Glad with your response. Since looking wider than Oracle I saw and used fdw. I think this is a nice way to enable developers to write vendor specific fdw implementations, like fdw_Oracle. Doing so would not only enable easier transactions over multiple databases but also the best of both worlds, combining the fastest insert speed with the fastest fetch speed from the source database, for migrations. I have not taken a deep dive into cdb yet but given the way it looks like, there are some similarities with pgsql. One might even think that adopting the fdw approach would b a feasible one to implement in cdb.
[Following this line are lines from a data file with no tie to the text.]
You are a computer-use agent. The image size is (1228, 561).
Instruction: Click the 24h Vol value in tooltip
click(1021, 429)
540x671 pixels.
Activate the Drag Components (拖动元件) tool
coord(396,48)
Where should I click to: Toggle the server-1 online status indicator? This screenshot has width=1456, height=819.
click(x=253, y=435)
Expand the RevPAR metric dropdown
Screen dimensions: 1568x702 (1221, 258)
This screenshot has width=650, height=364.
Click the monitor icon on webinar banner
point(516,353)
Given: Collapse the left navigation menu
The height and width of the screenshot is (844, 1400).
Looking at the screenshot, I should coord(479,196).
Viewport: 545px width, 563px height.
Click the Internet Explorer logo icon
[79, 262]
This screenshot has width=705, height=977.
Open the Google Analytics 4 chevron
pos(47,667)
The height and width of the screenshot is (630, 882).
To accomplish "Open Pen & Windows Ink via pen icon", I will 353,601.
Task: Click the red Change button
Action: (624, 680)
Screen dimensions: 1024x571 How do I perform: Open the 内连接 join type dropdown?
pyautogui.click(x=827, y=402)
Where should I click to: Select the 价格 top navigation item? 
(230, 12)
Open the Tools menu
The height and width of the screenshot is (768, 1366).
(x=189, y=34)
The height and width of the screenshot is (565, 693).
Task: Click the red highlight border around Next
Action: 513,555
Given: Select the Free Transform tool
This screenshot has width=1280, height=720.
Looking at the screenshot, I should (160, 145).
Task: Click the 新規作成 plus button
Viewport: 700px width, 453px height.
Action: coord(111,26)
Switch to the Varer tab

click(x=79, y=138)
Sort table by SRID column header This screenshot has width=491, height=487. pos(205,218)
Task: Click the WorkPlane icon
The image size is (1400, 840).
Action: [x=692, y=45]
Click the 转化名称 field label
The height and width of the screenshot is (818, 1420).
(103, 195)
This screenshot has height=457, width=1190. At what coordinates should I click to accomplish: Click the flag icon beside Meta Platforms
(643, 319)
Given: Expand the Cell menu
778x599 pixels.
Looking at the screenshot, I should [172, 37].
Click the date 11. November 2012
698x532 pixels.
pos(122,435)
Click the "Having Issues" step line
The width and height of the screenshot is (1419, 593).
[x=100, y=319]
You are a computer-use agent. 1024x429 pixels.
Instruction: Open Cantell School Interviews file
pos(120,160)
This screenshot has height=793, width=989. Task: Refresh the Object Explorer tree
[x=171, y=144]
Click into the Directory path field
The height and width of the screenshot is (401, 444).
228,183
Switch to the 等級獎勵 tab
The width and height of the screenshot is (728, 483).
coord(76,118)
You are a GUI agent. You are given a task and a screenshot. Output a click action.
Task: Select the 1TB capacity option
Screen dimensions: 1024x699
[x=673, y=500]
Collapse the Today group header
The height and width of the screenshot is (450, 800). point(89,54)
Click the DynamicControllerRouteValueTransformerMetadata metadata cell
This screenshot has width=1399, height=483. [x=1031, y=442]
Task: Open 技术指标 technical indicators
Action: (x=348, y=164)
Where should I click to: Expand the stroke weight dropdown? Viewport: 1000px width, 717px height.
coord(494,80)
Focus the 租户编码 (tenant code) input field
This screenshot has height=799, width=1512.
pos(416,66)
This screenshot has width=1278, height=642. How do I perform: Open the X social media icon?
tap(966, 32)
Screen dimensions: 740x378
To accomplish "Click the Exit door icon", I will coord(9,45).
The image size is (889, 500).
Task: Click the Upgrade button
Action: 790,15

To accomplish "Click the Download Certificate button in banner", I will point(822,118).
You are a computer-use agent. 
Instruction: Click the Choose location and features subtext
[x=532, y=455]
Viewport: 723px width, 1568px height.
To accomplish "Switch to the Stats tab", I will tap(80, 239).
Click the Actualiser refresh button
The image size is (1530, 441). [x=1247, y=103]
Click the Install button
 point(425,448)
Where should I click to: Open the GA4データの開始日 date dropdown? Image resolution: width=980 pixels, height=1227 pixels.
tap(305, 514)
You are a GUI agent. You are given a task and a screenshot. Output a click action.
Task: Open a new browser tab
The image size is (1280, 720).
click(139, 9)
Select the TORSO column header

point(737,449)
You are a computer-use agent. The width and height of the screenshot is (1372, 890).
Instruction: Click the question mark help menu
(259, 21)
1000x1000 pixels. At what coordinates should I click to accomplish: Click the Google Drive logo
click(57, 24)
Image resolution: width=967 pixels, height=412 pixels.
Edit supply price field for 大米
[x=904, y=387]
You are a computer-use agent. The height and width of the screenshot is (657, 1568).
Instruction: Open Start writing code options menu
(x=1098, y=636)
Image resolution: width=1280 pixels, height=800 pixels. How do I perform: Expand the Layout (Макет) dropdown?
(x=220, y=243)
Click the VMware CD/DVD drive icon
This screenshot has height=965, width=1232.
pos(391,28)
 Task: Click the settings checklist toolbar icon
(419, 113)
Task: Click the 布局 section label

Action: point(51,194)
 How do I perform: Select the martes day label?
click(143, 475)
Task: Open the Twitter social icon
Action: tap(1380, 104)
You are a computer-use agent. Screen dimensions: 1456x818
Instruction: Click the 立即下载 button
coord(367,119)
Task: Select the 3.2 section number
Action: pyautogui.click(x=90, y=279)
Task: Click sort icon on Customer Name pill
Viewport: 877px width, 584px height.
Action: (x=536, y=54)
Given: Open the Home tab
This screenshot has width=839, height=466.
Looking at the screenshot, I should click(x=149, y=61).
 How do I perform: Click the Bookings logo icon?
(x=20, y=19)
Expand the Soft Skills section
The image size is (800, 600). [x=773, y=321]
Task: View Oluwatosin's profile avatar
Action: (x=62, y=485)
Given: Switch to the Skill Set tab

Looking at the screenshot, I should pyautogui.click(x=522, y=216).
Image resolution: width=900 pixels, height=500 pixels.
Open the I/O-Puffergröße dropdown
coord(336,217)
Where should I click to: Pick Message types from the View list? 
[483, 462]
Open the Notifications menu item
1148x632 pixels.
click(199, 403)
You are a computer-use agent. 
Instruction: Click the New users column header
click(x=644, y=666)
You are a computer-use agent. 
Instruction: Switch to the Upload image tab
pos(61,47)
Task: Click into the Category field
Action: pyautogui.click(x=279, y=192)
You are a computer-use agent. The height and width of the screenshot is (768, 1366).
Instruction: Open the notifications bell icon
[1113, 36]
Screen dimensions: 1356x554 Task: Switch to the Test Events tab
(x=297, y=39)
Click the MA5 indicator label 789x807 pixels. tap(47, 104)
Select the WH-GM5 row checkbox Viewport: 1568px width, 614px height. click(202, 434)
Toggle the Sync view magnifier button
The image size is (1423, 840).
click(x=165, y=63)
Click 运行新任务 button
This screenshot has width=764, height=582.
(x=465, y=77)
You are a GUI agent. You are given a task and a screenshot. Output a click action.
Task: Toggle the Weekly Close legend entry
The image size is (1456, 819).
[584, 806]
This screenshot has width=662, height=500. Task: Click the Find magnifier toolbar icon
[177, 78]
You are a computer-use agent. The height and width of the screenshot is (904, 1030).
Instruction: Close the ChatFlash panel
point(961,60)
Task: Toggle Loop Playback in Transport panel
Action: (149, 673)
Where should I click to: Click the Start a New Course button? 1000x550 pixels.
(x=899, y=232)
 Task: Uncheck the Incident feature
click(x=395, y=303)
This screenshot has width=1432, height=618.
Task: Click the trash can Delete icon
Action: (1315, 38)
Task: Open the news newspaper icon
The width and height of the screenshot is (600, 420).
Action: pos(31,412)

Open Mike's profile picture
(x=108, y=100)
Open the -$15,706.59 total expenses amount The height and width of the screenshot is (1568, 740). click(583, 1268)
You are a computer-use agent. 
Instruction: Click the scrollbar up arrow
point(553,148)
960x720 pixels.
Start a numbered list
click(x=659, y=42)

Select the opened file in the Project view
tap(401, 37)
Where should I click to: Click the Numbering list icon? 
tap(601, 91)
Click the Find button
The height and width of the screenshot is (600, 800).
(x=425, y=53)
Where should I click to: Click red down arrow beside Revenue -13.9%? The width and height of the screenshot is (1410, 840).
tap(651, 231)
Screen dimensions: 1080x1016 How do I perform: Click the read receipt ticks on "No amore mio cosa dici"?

Makes sense. But for completeness, I did test and the PG bulk loader works fine. Below is a transcript. The “pgcopy” code can be found at https://github.com/mandolyte/csv-utils.

Some commands to get started using built-in command line client:

$ winpty ./cockroach sql --insecure
# Welcome to the cockroach SQL interface.
# All statements must be terminated by a semicolon.
# To exit: CTRL + D.
root@:26257/> create database bulk;
CREATE DATABASE
root@:26257/> create table bulk.testcsv ( id int primary key, datex text);
CREATE TABLE
root@:26257/>

Now the bulk loader:

$ export PGCRED=postgresql://root@localhost:26257?sslmode=disable
$ ./pgcopy -input testdates.csv -schema bulk -table testcsv -urlvar PGCRED
Start Time: 2017-05-15 13:31:06.0099273 -0400 EDT
Changing all headers to lowercase!
Stop Time: 2017-05-15 13:31:08.7209332 -0400 EDT
Total run time: 2.7110059s
Inserted 5 rows
$

Now back to the SQL prompt:

root@:26257/> select * from bulk.testcsv
           -> ;
+----+------------+
| id |   datex    |
+----+------------+
|  1 | 2017-01-01 |
|  2 | 2016-12-25 |
|  3 | 2017-09-01 |
|  4 | \N         |
|  5 | 2017-04-01 |
+----+------------+
(5 rows)
root@:26257/>

why not put PostgreSQL in the mddle,
Create FDW to Oracle to read data and FDW for Cockroach (use here PostgreSQL FWD) to write to Cockroach,
Then its just a single SQL that makes insert into FDW_Cockroach select * from FDW_Oracle.
I did the same to move data from Cassandra to Oracle… again FDW Cassandra as source and FDW Oracle as target … worked like a charm … All it takes is to verify that the PostgreSQL FDW for PostgreSQL works with Cockroach …

A nice idea, thanks. It is going to look like knitting with databases :wink:
I think any database should have the option to connect to other databases. It alleviates the burden on the developer who is updating data in multiple databases from re-inventing transactions. The database already has that task.